I was going to fisk this piece by Karen Armstrong but realised after the first paragraph that, so rich it is in falsehood and misrepresentation, I would be here all night. Norm has some pertinent observations here but I'd like to make a suggestion: not only is Karen Armstrong talking nonsense, because of her background she must know she's talking nonsense - but is hoping that the rest of us don't notice.

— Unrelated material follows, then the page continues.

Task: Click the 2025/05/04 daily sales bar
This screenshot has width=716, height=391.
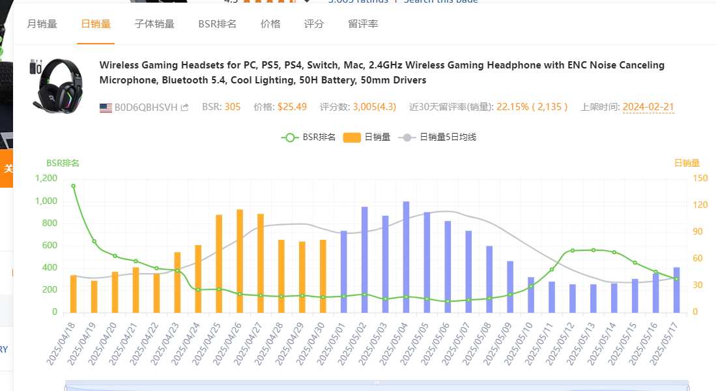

Allow me to explain. She posits as two opposites logos and mythos - Greeks words that represent two ways of apprehending truths about life, the universe and everything. Her suggestion is that religion, specifically Christianity, took a wrong turn in the 17th century and responded to the Descartes revolution by responding in a similarly logos, by which she takes to mean rationalist, scientific, sort of way:
"But during the modern period, scientific logos became so successful that myth was discredited, the logos of scientific rationalism became the only valid path to truth, and Newton and Descartes claimed it was possible to prove God's existence, something earlier Jewish, Christian and Muslim theologians had vigorously denied. Christians bought into the scientific theology, and some embarked on the doomed venture of turning their faith's mythos into logos."
I wouldn't blame you for glazing over at this point but let me summarise for you: faith is about mythos, the notion that it's about logos is a modern aberration. Again in case we were in any doubt:
"In the past, people understood it was unwise to confuse mythos with logos, but today we read the mythoi of scripture with an unparalleled literalism, and in "creation science" we have bad science and inept religion. The question is: how can we extricate ourselves from the religious cul-de-sac we entered about 300 years ago?"
The preamble to John's Gospel tells us that, "The Word became flesh and dwelt amongst us". The Greek word for 'Word' here is logos. Perhaps with my rationalist mind, I've failed to interpret this incarnation of the logos in the appropriate mythoi sort of way. But there's an alternative explanation. The writer of John's gospel was pretty big on logos and belief and truth and that sort of thing. Here he didn't disagree much with St. Paul who had a fairly big input into the body of writings we now call the New Testament. I appreciate scholars disagree on the dating of these documents but I think most would date them as just a tad older than 300 years. I'm thinking Karen Armstrong, what with her having gone to nun-school and all, knows this - along with the meaning of key Greek words in the New Testament - perfectly well but wrote this article in the hope that no-one else would. Either that or she's just an ignoramus.